CapMan has closed its fourth life science fund at €54 million.
A total of eight institutional investors have committed to CapMan Life Science IV, two of whom were first time investors in CapMan funds.
CapMan has invested €10 million of its own capital in the fund, which invests in medical technology and service companies, mainly in the Nordic countries.
Jan Lundahl, senior partner and head of CapMan Life Science, said about 80 percent of investment opportunities would be in the Nordic region, with a “significant number of potential deals” coming from elsewhere in Europe. In the next few years, the fund will make investments in six to eight more companies, he added.
CapMan Life Science IV has already invested in Neoventa Medical, a foetal monitoring company; ProstaLund a prostate treatment company; and QuickCool, a company that attempts to prevent brain damage. CapMan’s Life Science team has invested in 18 companies and exited from nine of them.

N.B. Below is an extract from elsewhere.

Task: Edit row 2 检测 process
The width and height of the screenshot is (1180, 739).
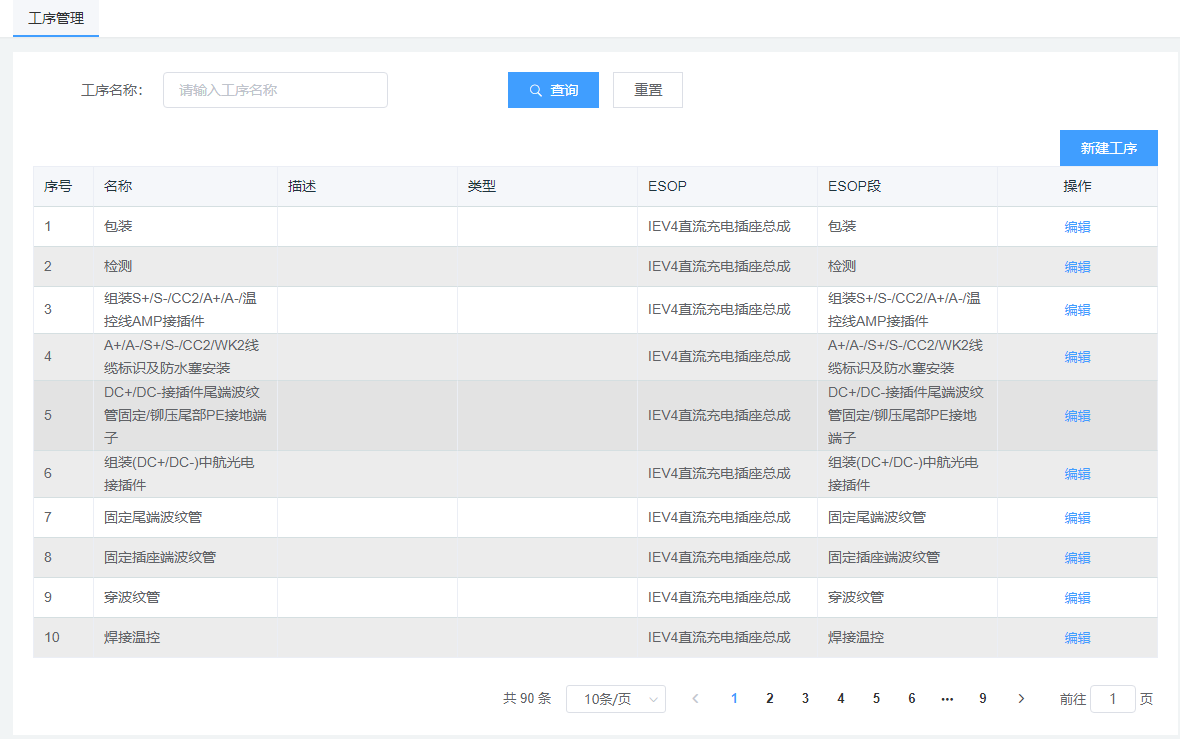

Venture capital firms continue to show a healthy appetite for the life sciences sector. Last month figures from the trade body NVCA revealed that the volume of deals just for US companies making medical devices reached a record $1.08 billion during the first quarter of this year, a 60 percent increase from the fourth quarter of 2006. The life science sector as a whole received a record 36 percent of all venture capital investment for the first quarter, another all-time high.